The Ar/Ar (more formally, the 40Ar/39Ar) method (McDougall and Harrison, 1999; Renne, 2006) is based on the decay of the potassium isotope 40K into an isotope of the noble gas argon, 40Ar. This decay process has a half-life of about 2.8 billion years. Knowing the half-life allows us to calculate the age of the rock based on the 40Ar/40K ratio in a sample. The 40Ar/39Ar method is so named because a proportion of the “parent” isotope 40K in a sample is first converted to 39Ar using neutron radiation in a nuclear reactor. This enables the isotope ratio 40Ar/39Ar to be used as a proxy for the 40Ar/40K ratio. Determining the ratio between two isotopes of the same element using a mass spectrometer can be done more precisely than for different elements. This is because argon can be released for spectrometry from a sample in steps by heating it to progressively higher temperatures, and an age can be calculated for each step. This pattern of incremental ages (i.e., the sample’s age spectrum) allows us to detect open system behavior which could lead to inaccurate ages.
Shown here are the age spectra from two analyses of the same plagioclase shown above in the photomicrograph. Each step age is shown as a box with a length corresponding to the relative amount of argon released and height corresponding to the estimated uncertainty in age. All the steps from each age spectrum are in good agreement and are termed plateau ages. These results indicate that the plagioclase has remained a closed system since eruption and that the age is reliable. To achieve maximum precision, as many as eight such age spectra may be generated from a single sample.
Geochronology is one of the most fundamental aspects of this project.
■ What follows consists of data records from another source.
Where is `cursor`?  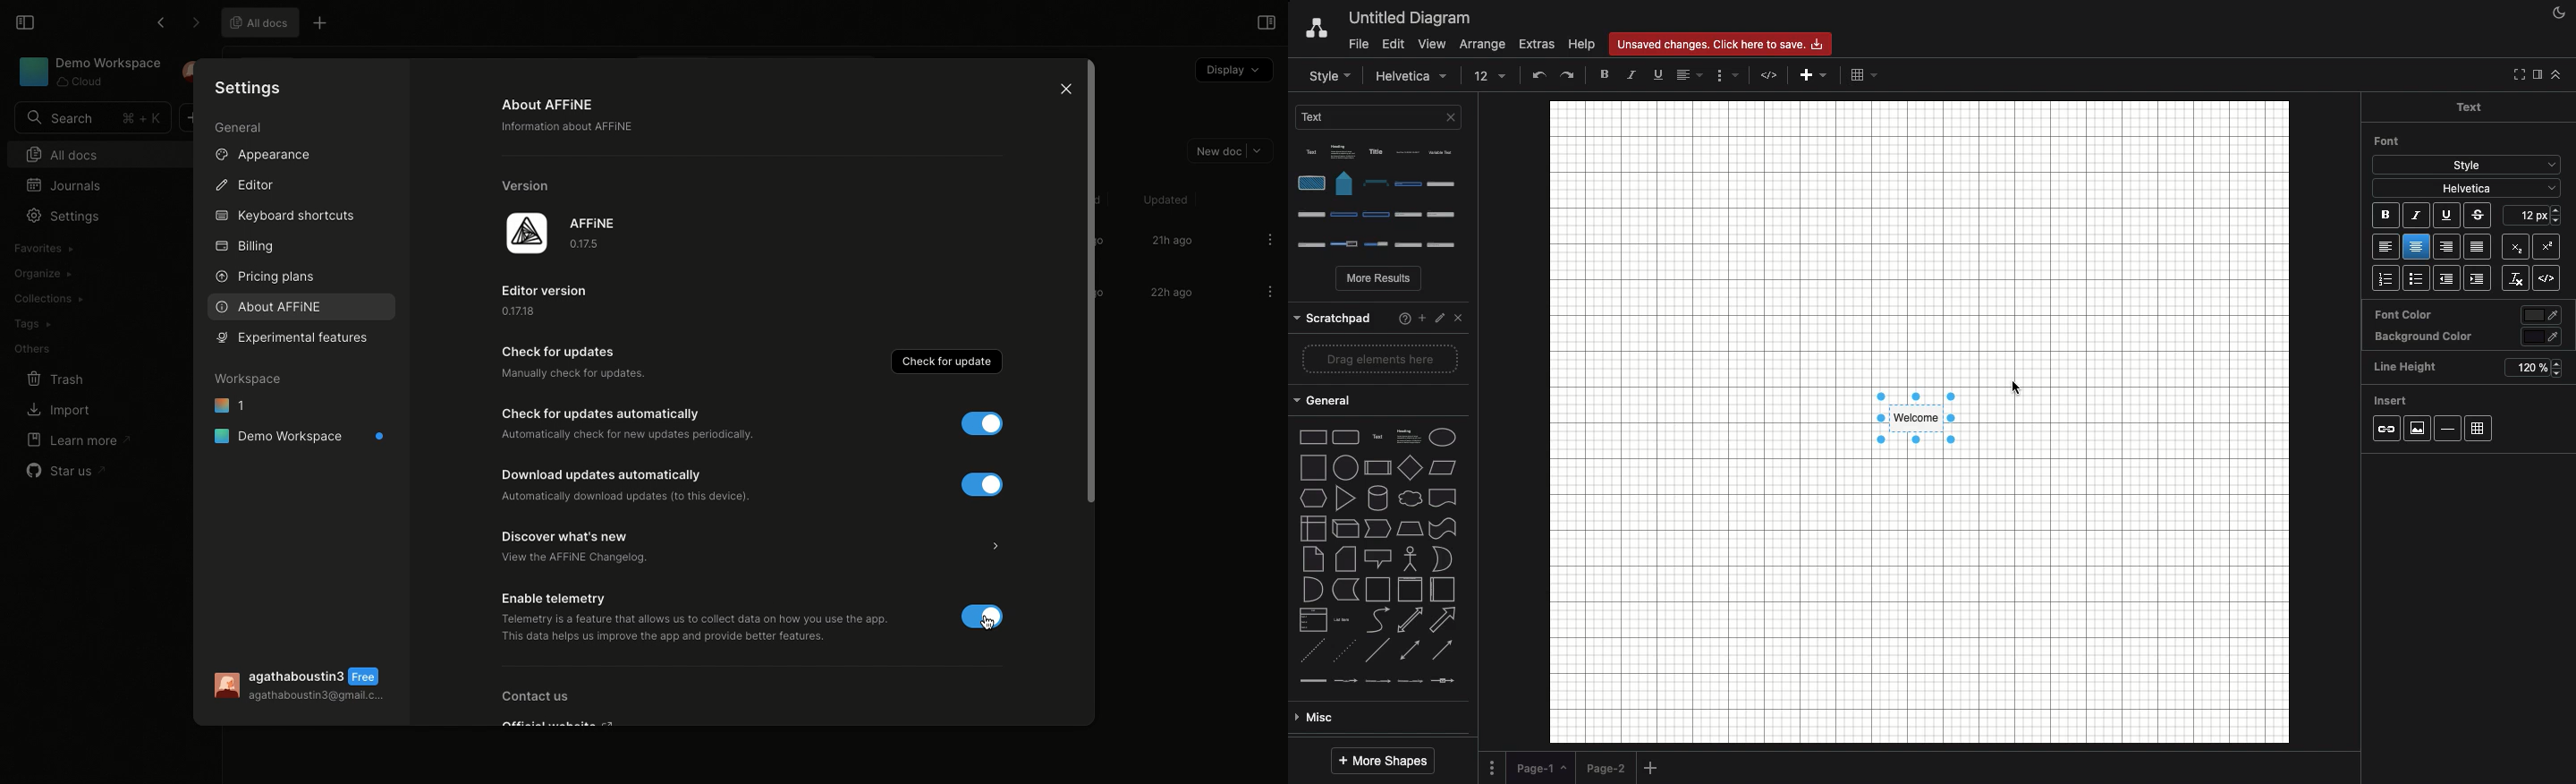
cursor is located at coordinates (2009, 390).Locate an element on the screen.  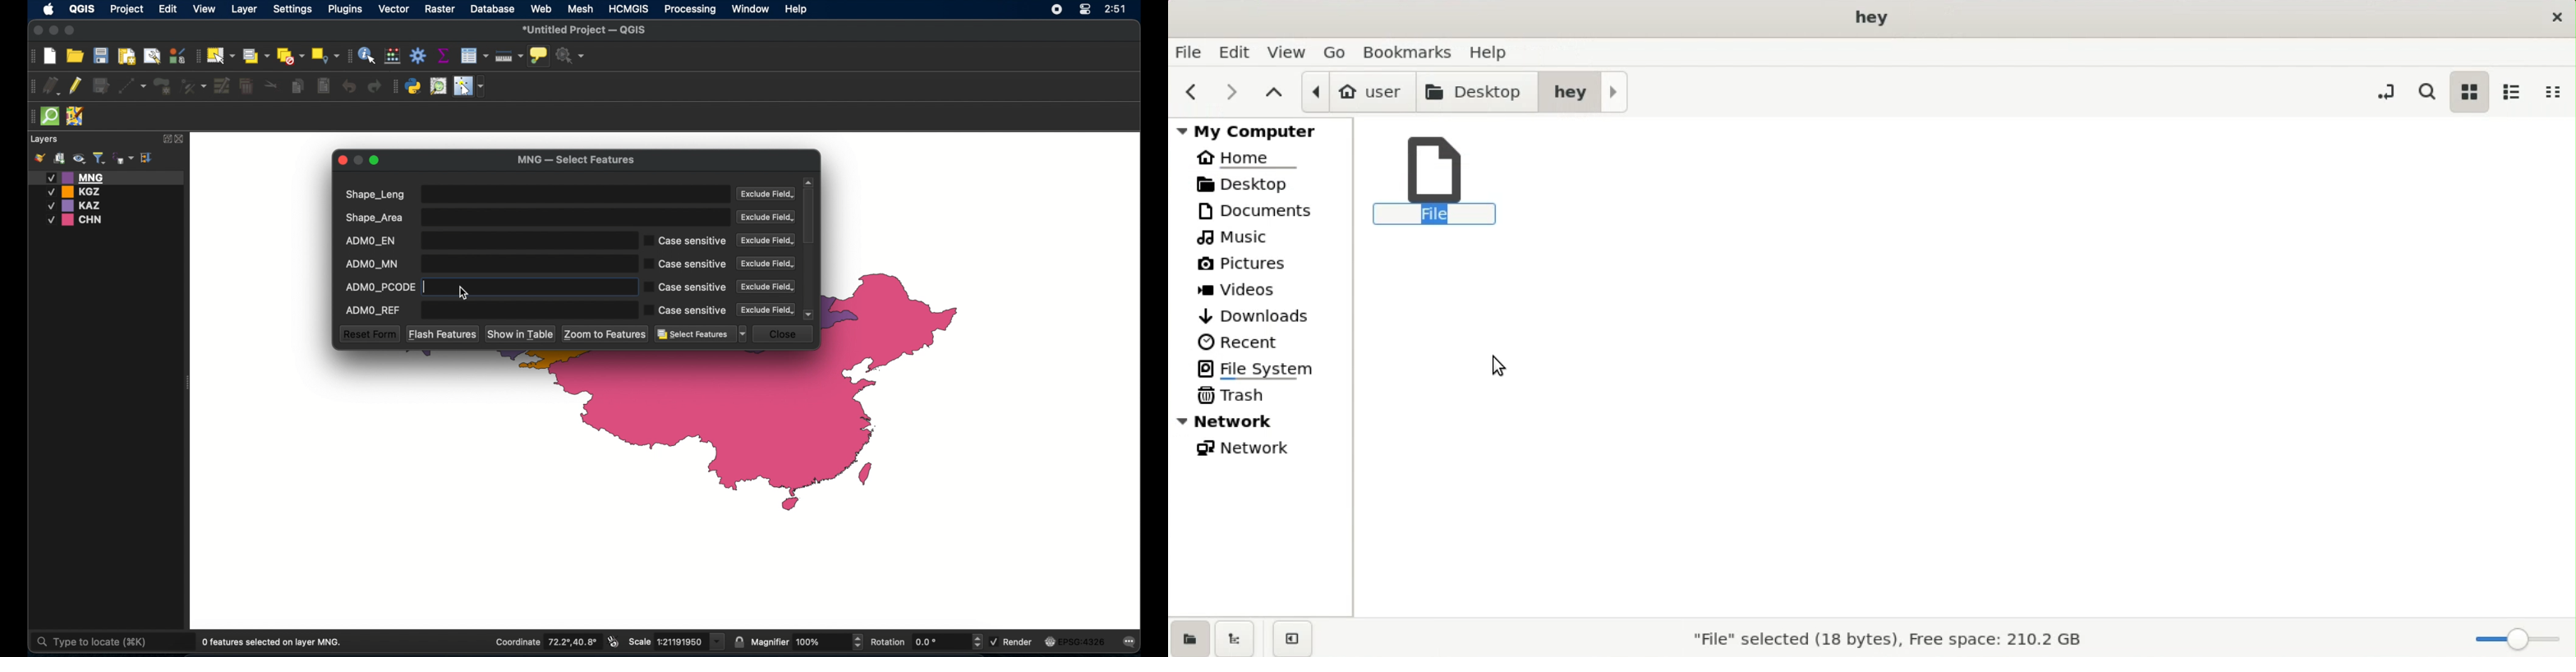
HCMGIS is located at coordinates (629, 9).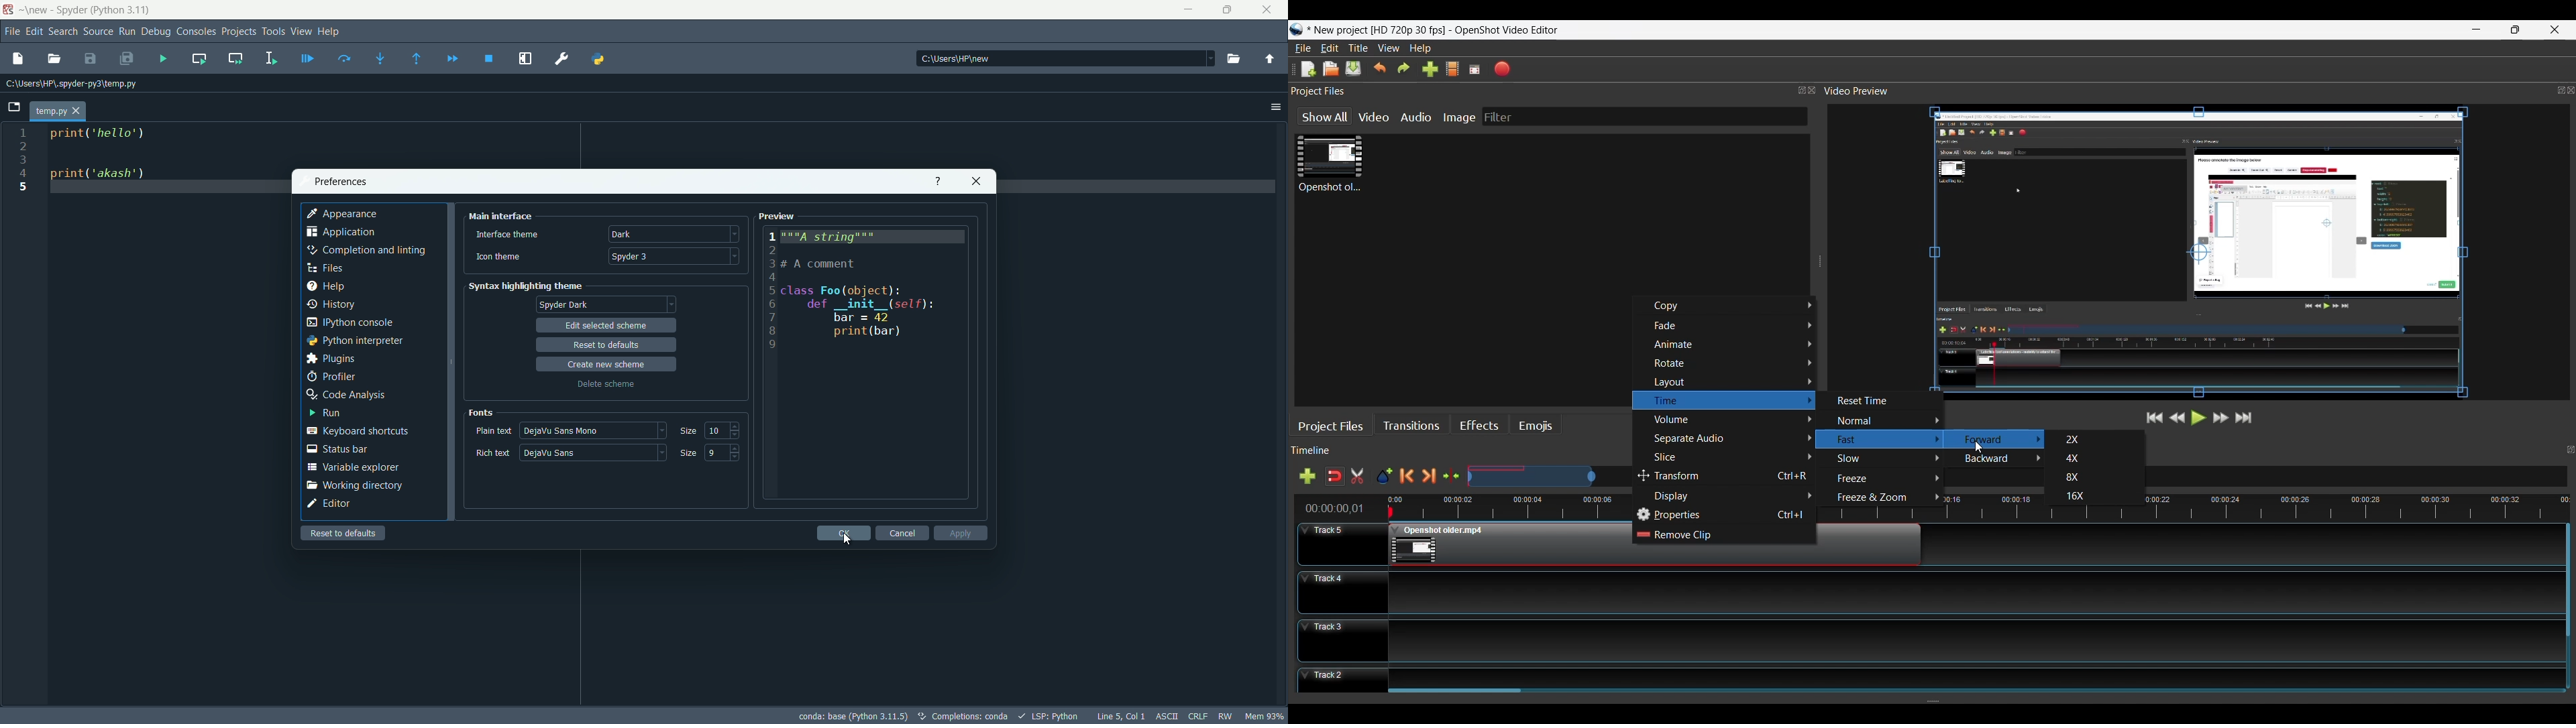 Image resolution: width=2576 pixels, height=728 pixels. I want to click on view menu, so click(301, 31).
Ongoing work aims to further constrain where the Cretaceous-Paleogene boundary occurs within in the sequence of lava flows, which will enable testing our hypothesis (Richards et al., 2015; Renne et al., 2015) that a fundamental change in the magmatic system was triggered by the Chicxulub impact. Improved geochronology is also aimed at better constraining the tempo of eruptions and the geographic spread of eruptions over time.
Further reading
- McDougall, I. and T. M. Harrison, 1999, Geochronology and thermochronology by the 40Ar/39Ar method (2nd Edition), Oxford Univ. Press, 261 pp.
- Renne, P.R., C. J. Sprain, M. A. Richards, S. Self, L. Vanderkluysen, and K. Pande, 2015, State-shift in Deccan volcanism at the Cretaceous-Paleogene boundary possibly induced by impact, Science, 350, 76-78.
- Renne, P.R., 2006, Progress and Challenges in K-Ar and 40Ar/39Ar Geochronology, in Geochronology: Emerging Opportunities (T.D. Olszewski, Ed., Paleontological Society Papers, 12, 47-66.
- Richards, M.A., W. Alvarez, S. Self, L. Karlstrom, P. R. Renne, M. Manga, C. J. Sprain, J. Smit, L. Vanderkluysen, and S. A. Gibson, 2015, Triggering of the Largest Deccan Eruptions by the Chicxulub Impact, Geological Society of America Bulletin, 127, 1507-1520.